The ideal outlook for this strategy is when the investor has a short-term neutral or bearish view and expects a longer-term rally. If the stock stays above the strike at expiration and there is no assignment, the investor keeps the premium as income. A put writer can continue to write puts and generate an income stream on the cash that has been set aside to acquire the stock.

Covered Calls

Once a stock is acquired at a discount using cash-secured puts, a covered call can further enhance this equity position by generating an income stream while holding the asset. There are two steps required for an investor to execute this strategy – owning a minimum of 100 shares of a stock and writing a call option against it. By writing a covered call, the option writer will be obliged to sell the stock if it is trading at the strike upon expiration.

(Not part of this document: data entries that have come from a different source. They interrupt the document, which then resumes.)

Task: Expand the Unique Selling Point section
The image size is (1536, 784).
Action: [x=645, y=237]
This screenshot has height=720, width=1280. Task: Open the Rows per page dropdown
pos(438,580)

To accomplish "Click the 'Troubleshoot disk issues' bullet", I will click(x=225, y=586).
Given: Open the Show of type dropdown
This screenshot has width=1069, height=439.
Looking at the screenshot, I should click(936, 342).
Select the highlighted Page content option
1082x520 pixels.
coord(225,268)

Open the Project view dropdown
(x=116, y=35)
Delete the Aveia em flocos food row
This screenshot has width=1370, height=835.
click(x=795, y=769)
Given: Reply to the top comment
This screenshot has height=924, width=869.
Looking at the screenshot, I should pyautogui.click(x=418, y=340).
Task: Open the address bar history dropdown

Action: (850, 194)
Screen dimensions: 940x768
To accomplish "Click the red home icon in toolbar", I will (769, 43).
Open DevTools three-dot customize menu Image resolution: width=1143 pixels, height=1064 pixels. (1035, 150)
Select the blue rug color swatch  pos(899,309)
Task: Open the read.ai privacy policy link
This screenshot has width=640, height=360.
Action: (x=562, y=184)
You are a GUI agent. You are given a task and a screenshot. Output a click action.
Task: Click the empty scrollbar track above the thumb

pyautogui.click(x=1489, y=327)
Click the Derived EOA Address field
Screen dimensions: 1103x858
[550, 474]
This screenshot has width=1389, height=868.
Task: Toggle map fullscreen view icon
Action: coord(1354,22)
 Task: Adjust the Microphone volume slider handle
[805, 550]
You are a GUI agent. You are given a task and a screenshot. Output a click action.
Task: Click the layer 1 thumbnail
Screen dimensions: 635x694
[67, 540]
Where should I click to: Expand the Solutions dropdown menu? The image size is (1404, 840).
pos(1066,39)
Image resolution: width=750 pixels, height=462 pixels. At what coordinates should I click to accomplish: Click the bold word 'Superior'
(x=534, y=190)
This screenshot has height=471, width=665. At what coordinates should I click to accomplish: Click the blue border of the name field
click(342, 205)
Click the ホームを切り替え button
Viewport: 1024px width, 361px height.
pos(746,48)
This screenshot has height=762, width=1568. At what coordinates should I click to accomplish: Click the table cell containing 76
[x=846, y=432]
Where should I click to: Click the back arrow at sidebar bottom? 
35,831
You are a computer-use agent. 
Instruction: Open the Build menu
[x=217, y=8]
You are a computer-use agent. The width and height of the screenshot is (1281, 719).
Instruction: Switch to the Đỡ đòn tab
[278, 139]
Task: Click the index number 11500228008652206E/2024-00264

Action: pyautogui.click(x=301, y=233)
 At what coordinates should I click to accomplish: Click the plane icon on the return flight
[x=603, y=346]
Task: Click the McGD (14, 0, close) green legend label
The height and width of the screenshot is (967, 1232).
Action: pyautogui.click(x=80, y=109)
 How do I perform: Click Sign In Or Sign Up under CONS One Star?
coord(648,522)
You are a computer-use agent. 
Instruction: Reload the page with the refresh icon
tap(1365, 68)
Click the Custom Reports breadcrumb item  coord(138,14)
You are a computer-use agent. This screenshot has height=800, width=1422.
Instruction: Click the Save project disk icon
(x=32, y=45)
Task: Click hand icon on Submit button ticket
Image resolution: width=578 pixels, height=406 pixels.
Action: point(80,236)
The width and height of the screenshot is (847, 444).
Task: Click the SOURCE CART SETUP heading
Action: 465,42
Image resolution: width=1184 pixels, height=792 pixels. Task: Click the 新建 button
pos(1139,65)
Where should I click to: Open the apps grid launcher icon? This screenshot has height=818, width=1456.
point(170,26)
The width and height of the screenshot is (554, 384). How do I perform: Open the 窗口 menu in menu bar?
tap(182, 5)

To learn more about covered calls, visit our blog post and webinar on this topic.

Covered calls and cash-secured puts can be combined to acquire a stock at a lower price and create an income stream while waiting to sell the stock at a higher price. Consider the following example:

The investor acquires 100 shares of stock XYZ @ $93 by writing a $95 put for $2.

The investor has a target price for the stock of $120.


Table comparing limit order to sell at $120 versus writing a 1 month  $120 covered call for $2



Combining both strategies is one way for investors to buy low (through cash-secured puts) and sell high (with covered calls). It also generates an income stream for downside protection while the investor waits for both the stock acquisition and sale trades to be executed. However, there are limitations to this strategy:

  • Patience is required, as options trades generally only execute at expiration
  • Opportunities may be missed when short-term price action can be captured by limit orders but not by the cash-secured puts or covered calls prior to expiration
  • Requires trading at 100-share increments

Best Practices and Tips

  • Acquire shares at a discount using cash-secured puts 
  • Start writing covered calls immediately after acquiring shares
  • Use shorter-dated options to maximize time decay
  • Use a more aggressive strike (higher delta) on cash-secured puts
  • Use a more conservative strike (lower delta) on covered calls
  • Avoid writing options into earnings announcements


Options can be used for many different purposes and portfolios. Any equity investor with stock or ETF holdings should consider utilizing options as a way to generate an income stream to enhance the underlying positions. To maximize the yield of an equity portfolio, both covered calls and cash secured puts should be used together, as this allows the investor to generate an income stream while acquiring and holding the asset. Regardless of the portfolio, following the best practices mentioned above for each strategy and having a consistent, methodological approach will allow you to maximize the effectiveness of each strategy and enhance the yield of your portfolio!